--- EXERCISE GOAL ---
Please write out exactly the lines of the data below from the line holding "This screenshot has height=422, width=680." through the line holding "Task: Open the Cookies link", and leave out the rest.

--- DATA TO PROCESS ---
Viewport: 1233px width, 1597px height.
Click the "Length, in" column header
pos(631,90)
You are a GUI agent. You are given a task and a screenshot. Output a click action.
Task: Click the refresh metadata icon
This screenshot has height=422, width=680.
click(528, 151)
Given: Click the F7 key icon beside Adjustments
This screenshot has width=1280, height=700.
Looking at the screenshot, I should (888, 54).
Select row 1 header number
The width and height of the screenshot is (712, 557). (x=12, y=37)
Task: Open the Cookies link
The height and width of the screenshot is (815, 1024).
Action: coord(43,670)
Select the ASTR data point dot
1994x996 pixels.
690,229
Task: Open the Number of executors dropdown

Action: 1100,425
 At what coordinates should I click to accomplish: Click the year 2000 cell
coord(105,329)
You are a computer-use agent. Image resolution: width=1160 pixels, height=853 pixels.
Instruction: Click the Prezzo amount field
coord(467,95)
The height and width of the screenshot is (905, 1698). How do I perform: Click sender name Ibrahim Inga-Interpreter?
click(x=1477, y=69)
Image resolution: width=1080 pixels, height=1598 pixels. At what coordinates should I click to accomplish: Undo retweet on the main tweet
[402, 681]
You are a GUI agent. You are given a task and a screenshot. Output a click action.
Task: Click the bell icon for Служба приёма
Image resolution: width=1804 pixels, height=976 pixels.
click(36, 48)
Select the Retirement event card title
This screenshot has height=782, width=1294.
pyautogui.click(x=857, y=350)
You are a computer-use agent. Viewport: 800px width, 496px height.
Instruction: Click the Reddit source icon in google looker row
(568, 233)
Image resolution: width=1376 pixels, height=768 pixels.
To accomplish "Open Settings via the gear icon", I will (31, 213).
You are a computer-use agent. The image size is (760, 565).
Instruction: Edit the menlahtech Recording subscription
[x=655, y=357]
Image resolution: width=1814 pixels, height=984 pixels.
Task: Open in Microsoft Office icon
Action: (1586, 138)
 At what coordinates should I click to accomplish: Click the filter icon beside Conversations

--- RESULT OF THIS EXERCISE ---
This screenshot has height=422, width=680.
click(528, 151)
Given: Click the F7 key icon beside Adjustments
This screenshot has width=1280, height=700.
Looking at the screenshot, I should (888, 54).
Select row 1 header number
The width and height of the screenshot is (712, 557). (x=12, y=37)
Task: Open the Cookies link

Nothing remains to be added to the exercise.